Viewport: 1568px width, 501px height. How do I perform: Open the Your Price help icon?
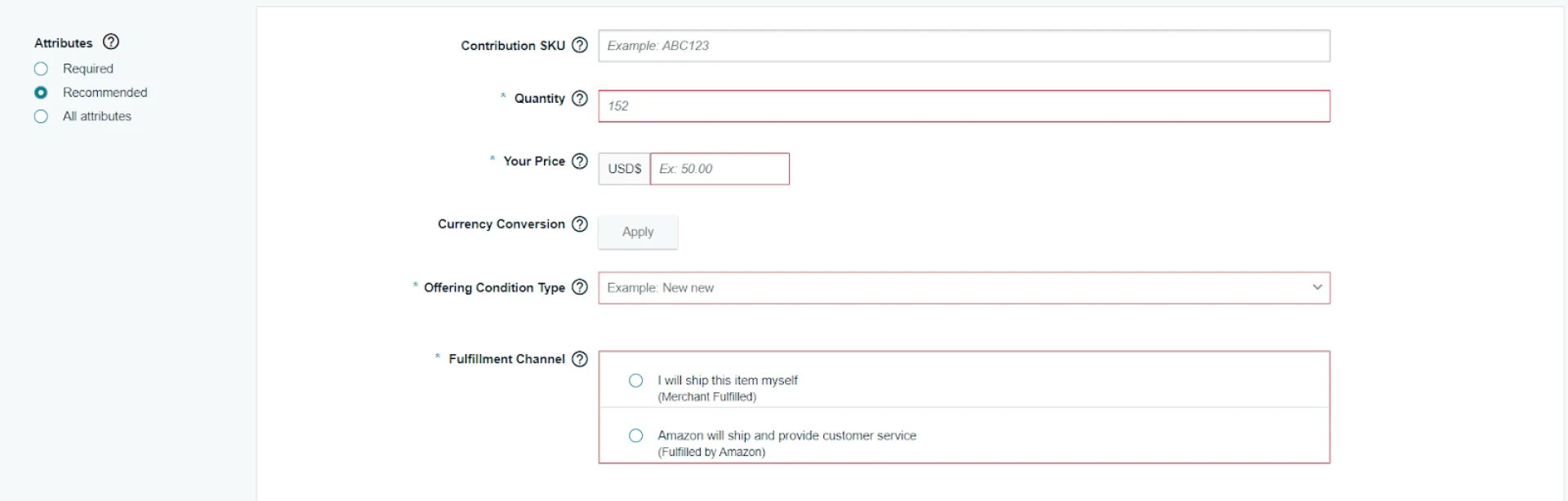580,161
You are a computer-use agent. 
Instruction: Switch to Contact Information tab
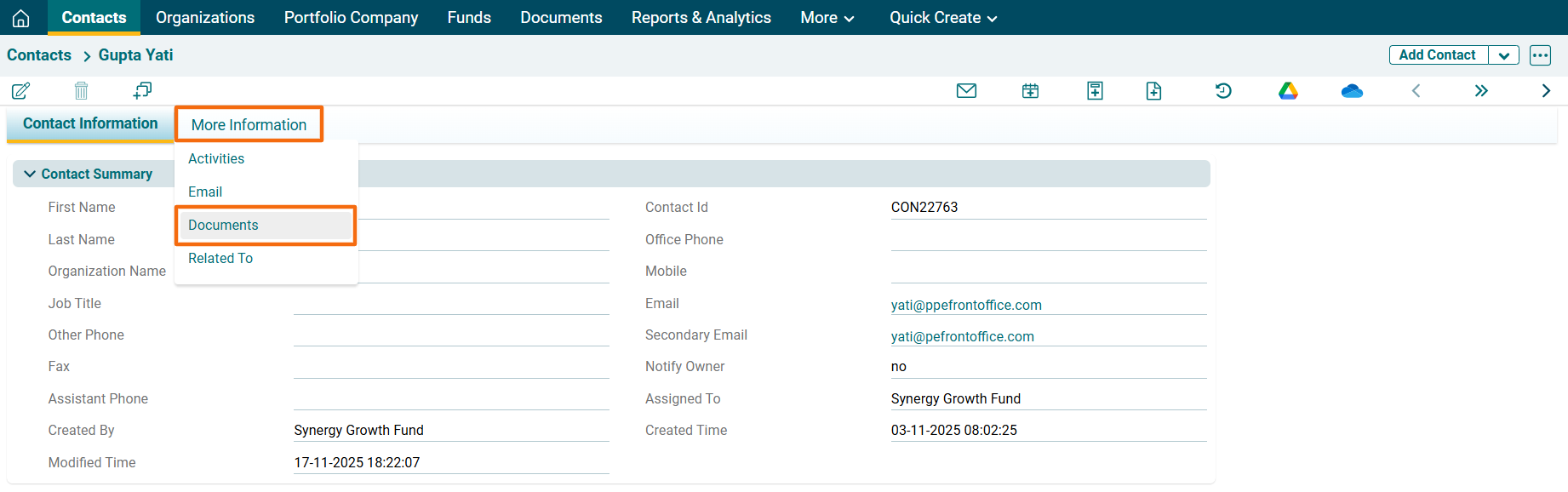click(x=90, y=123)
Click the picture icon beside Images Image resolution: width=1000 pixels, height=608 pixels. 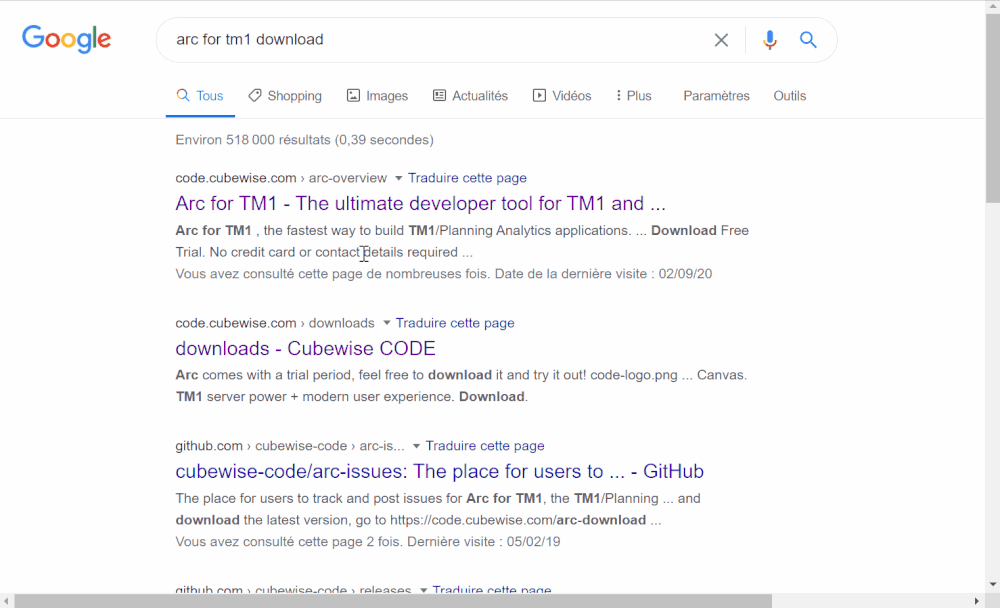point(352,95)
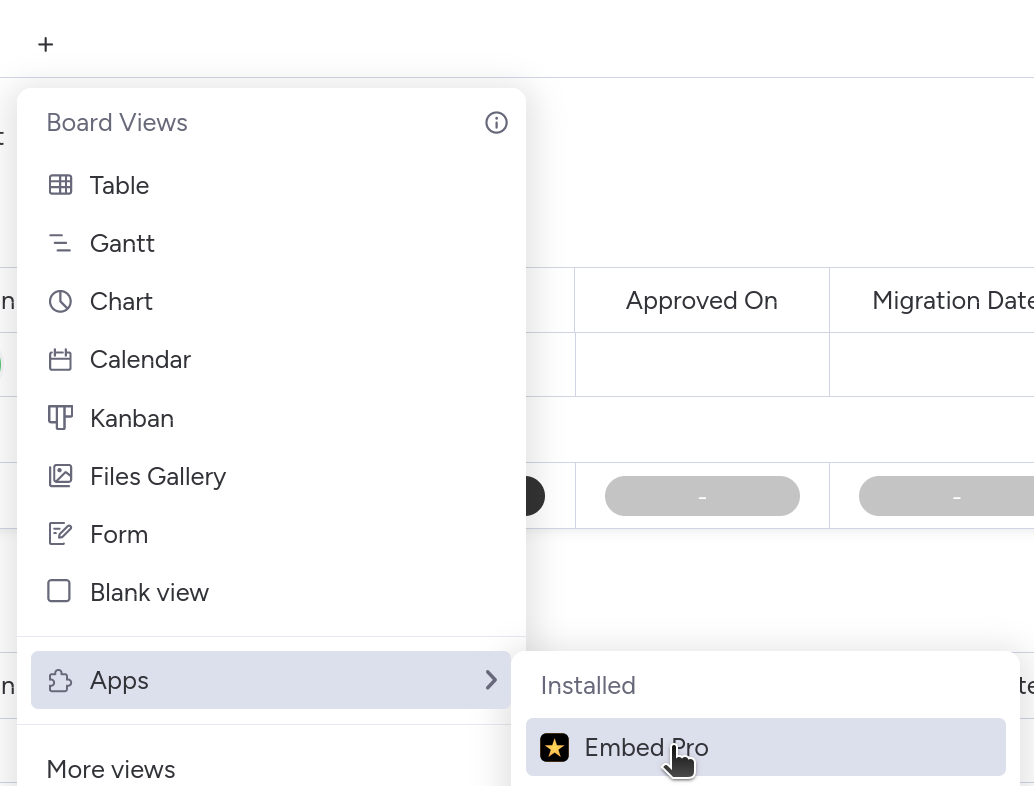The width and height of the screenshot is (1034, 786).
Task: Click the gray Migration Date summary pill
Action: coord(945,496)
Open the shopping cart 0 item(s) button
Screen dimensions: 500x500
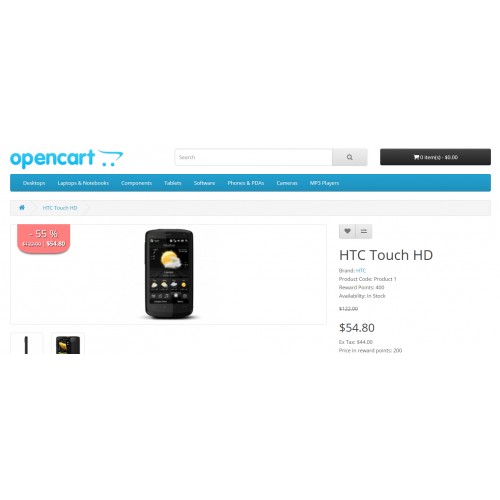[435, 157]
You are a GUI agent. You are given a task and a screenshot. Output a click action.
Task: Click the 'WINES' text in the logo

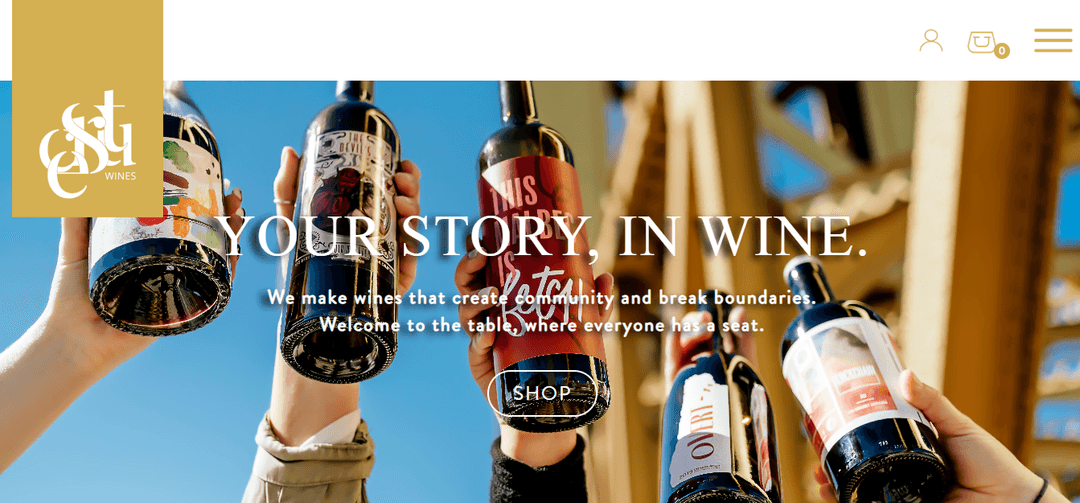coord(121,176)
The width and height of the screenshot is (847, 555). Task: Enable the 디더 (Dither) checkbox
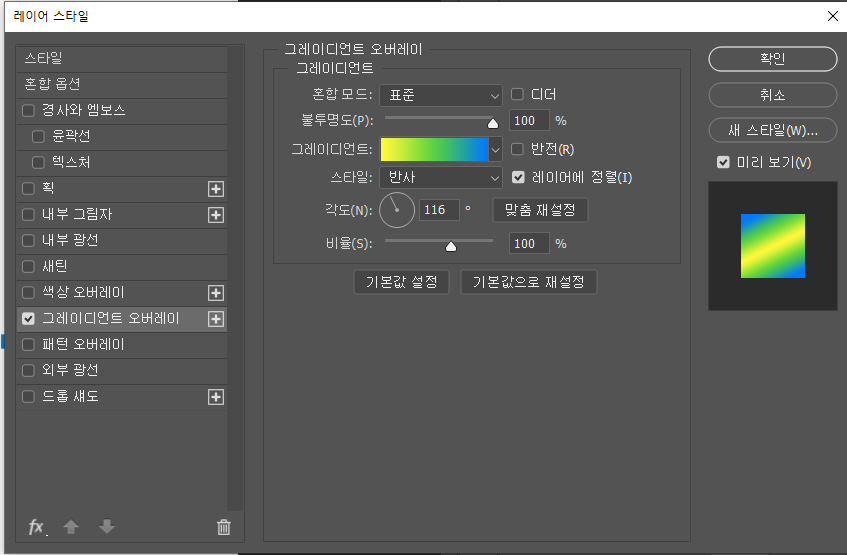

-------

* _REQUIRED WORK_: Please repeat the material from the line containing "You are a GUI" through the end of the material, leaving out the pictures.

* _WRITTEN ANSWER_:
You are a GUI agent. You are given a task and a screenshot. Output a click action.
Task: Click the 'WINES' text in the logo

coord(121,176)
The width and height of the screenshot is (847, 555). Task: Enable the 디더 (Dither) checkbox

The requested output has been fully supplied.